Uma doce reconciliação com a vida e com os outros

O som da buzina

Carlos Pinhão Coutinho (Namibe, 2019)

Continuei o caminho para casa mas não a larguei.

Guardo a sonoridade daquela buzina. Para sempre.

Não costumo escrever sobre as viagens que faço porque me atraso a terminá-las. Julgo, até, nunca as acabar. Desde o momento em que conheço e entro num lugar novo que não deixo de lá ficar. Acho que quando entro já não saio. Retenho cada paisagem diferente e distingo as pessoas novas, infindavelmente.

Das viagens por dentro de Angola: decidi partilhar os lugares por onde vou entrando e conhecendo.  Vou contar-vos os lugares desta terra através das minhas palavras escritas e pessoais e através do meu olhar aberto e crédulo.

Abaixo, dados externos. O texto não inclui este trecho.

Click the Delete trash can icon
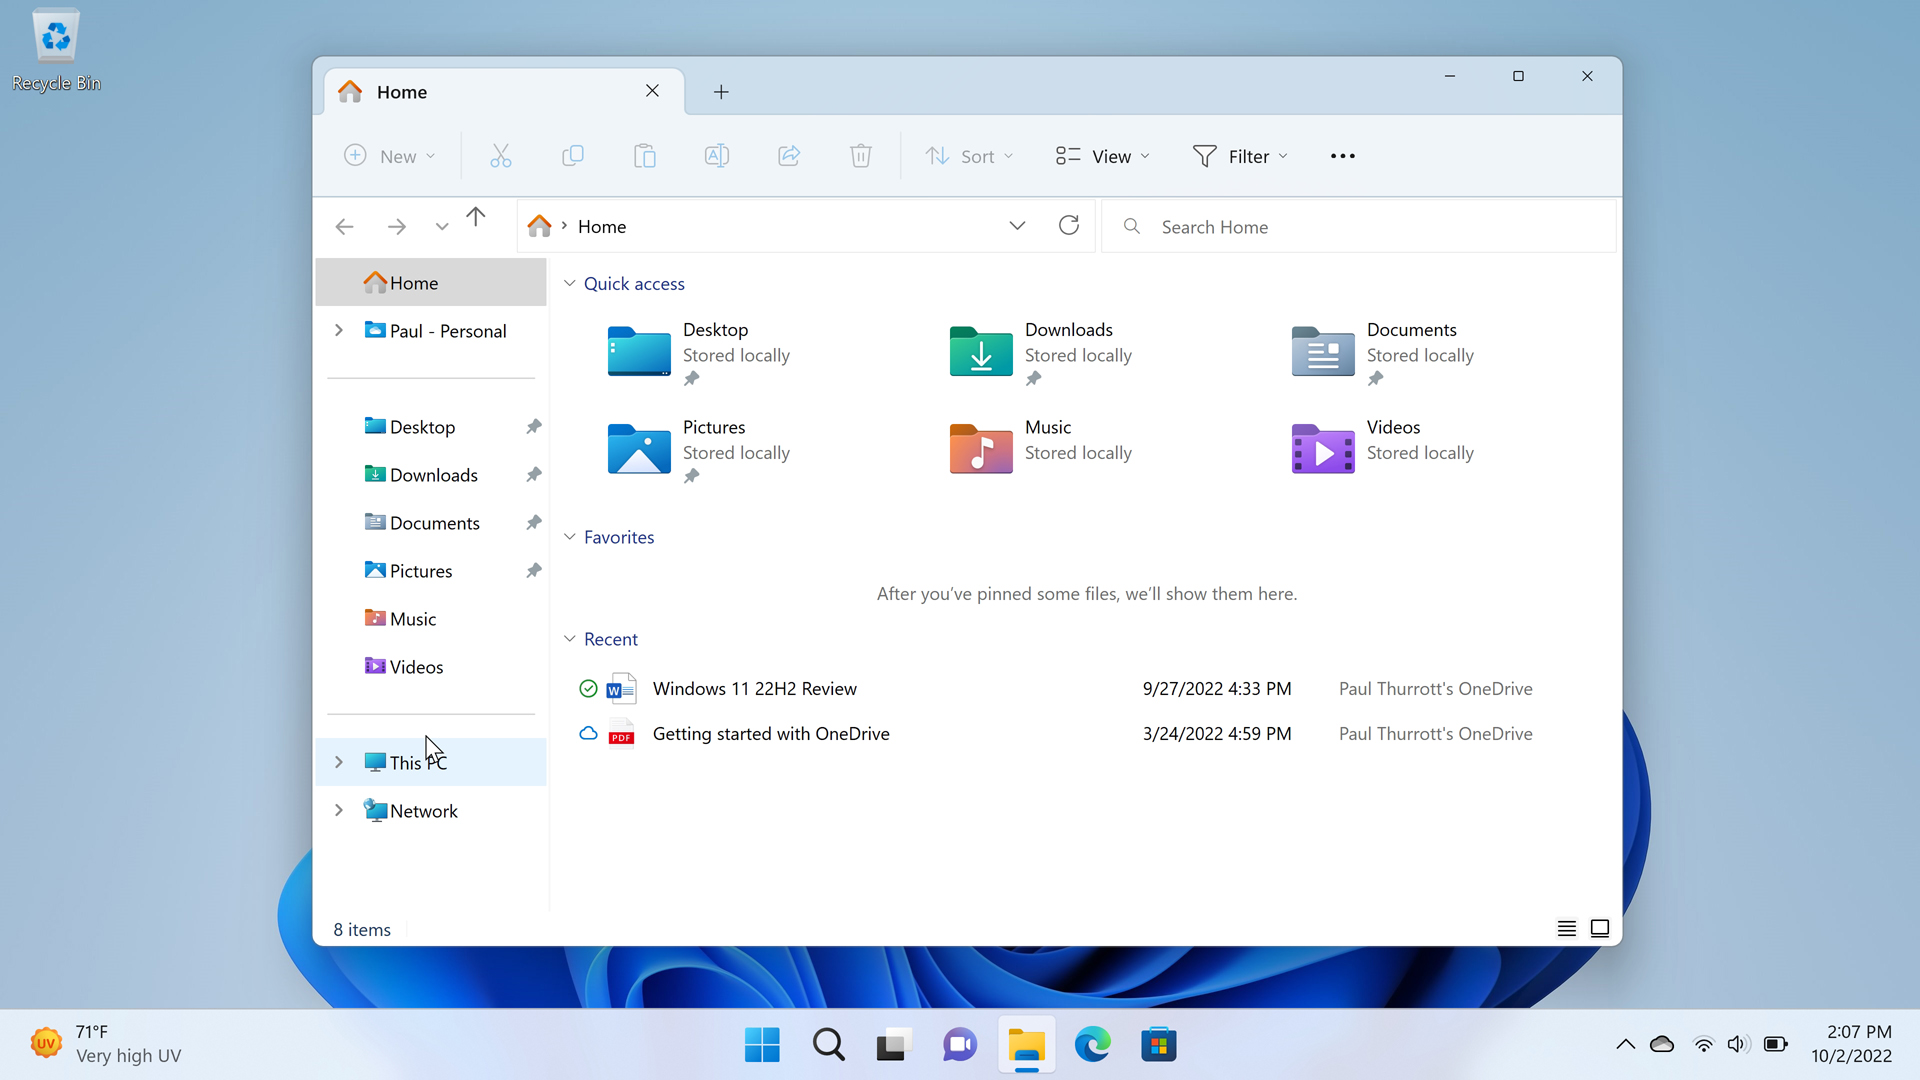This screenshot has height=1080, width=1920. 861,156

Sentei-me para começar a escrever sobre o primeiro destino de carro para fora de Luanda. Até lá só tinha ido até Cabo Ledo.

O batismo aconteceu na viagem para as quedas de água de Kalandula, uma das maiores de África, na província de Malanje (Duque de Bragança, nome colonial), que fiz com uns amigos.

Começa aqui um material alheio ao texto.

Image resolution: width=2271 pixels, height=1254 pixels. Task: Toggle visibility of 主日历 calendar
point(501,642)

Inesperadamente um pensamento insistente desviou-me para uma outra viagem, desta Páscoa, em terras de Angola.

No regresso para casa, nessa viagem, tivemos de parar numa estrada principal  na passagem pela província do Sumbe. A manobra de inversão de marcha de um grande camião bloqueava o caminho dos carros que seguiam na nossa direção e bloqueou-nos o caminho.  

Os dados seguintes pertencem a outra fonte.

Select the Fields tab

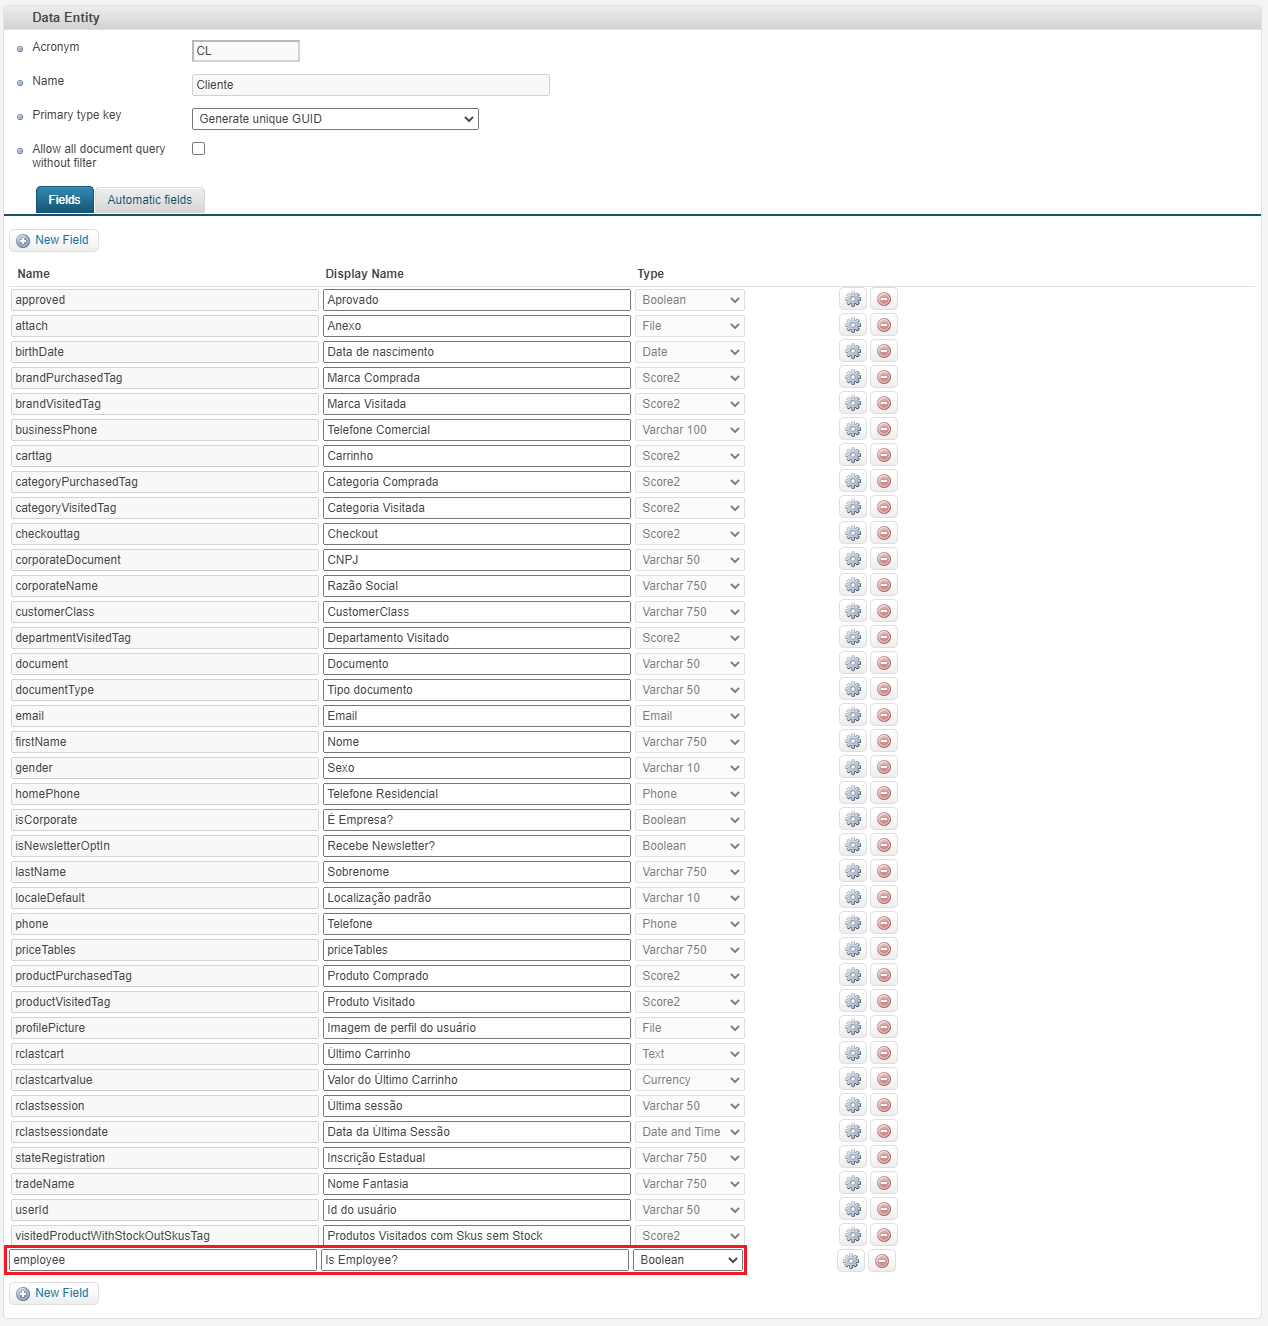tap(64, 199)
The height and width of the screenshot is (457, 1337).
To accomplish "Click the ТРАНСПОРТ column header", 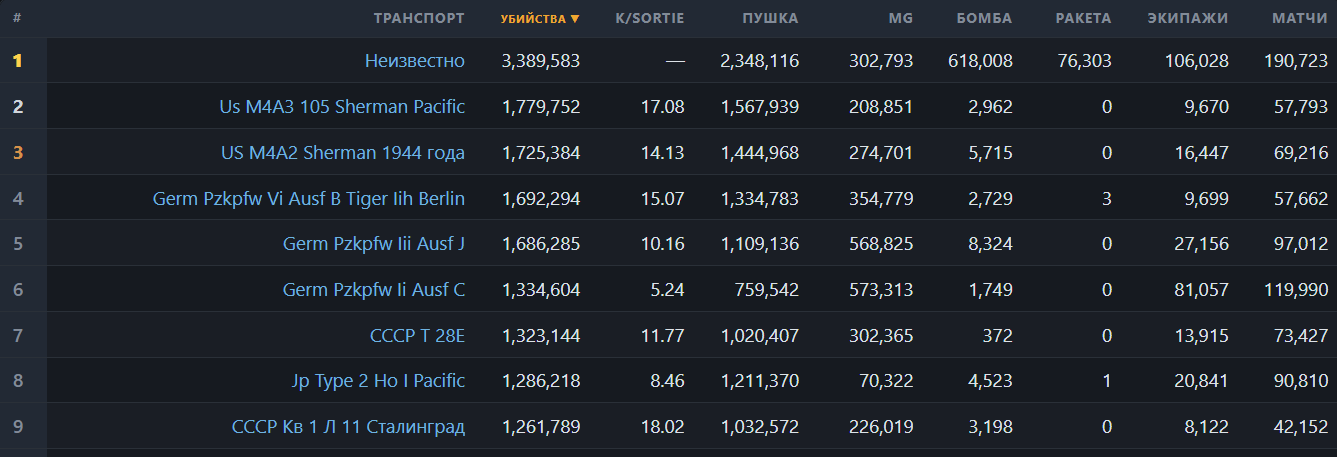I will pos(419,19).

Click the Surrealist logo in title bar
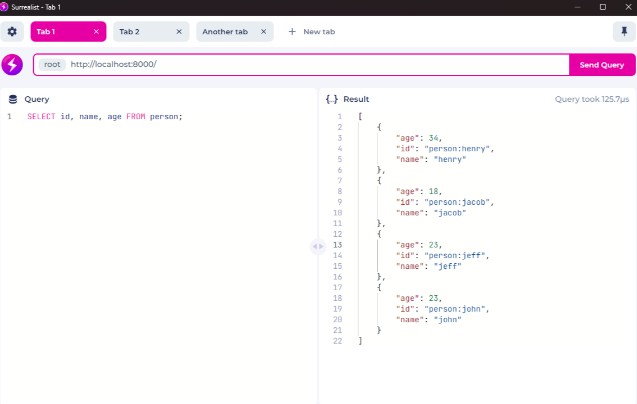(x=6, y=6)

Enquanto parados no trânsito surgiu um som de uma buzina que embora frouxa parecia bem convicta. Aquele barulho entoava de forma cada vez mais veemente, estrada fora.

Inicialmente, imaginei tratar-se da falta de paciência de alguém. Mas a grande insistência daquela buzina, que eu não estava a conseguir identificar, começou a anunciar-me uma certa aflição.

Já com trânsito a correr normalmente surgiu-nos na frente do carro de forma inesperada uma pequena mota que carregava três pessoas, bem apertadas e juntinhas, sem capacete.

Enquanto nos ultrapassava a mota buzinava na proporção da pressa que trazia. Na tentativa de entender o motivo daquele alarido desvendei uma mulher que agarrava  a cabeça pendente da menina sentada à sua frente. Percebi o corpo desfalecido de uma menina que se mantinha hirto na mota devido ao esforço da mulher que a agarrava e apertava contra o motorista.

Na incessante leitura daquele cenário vi a mota diminuir de tamanho afastando-se da vista, numa pressa cada vez maior. O som da buzina, que avisava a procura de uma ajuda urgente, desvanecia-se na distância.

Ficou o silêncio de um enorme aperto que me fez arder o coração. As lágrimas chegavam numa feição inesperada e dolorosa, que eu não esperava e conseguia mandar. Eram lágrimas pesadas – custosas de secar – que me caiam numa imposição súbita, disfarçadas nos óculos de sol.

Era uma imposição provocada pela placidez de três pessoas a correr, numa mota, contra o tempo que indagavam a sorte numa direção incerta, injusta e frágil. 

Até hoje tento adivinhar o que encontraram no fim daquele percurso totalmente entregue ao destino. O que os esperava?

Não sei.

Não sei o que aconteceu à menina. Não sei sobre a sorte que encontrou naquela moto que buzinava, aflita de ajuda. Não sei sobre a angústia da mulher que lhe firmava o corpo inerte. (Talvez a mãe). E nem do motorista da mota que a guiou e apitou no máximo que conseguia.

Nunca irei saber.  (Segui em frente).  

Mas sei que é real.  

Talvez seja isso que me fez abalar no rumor daquela buzina. Às vezes a realidade é dura e custa enfrentar.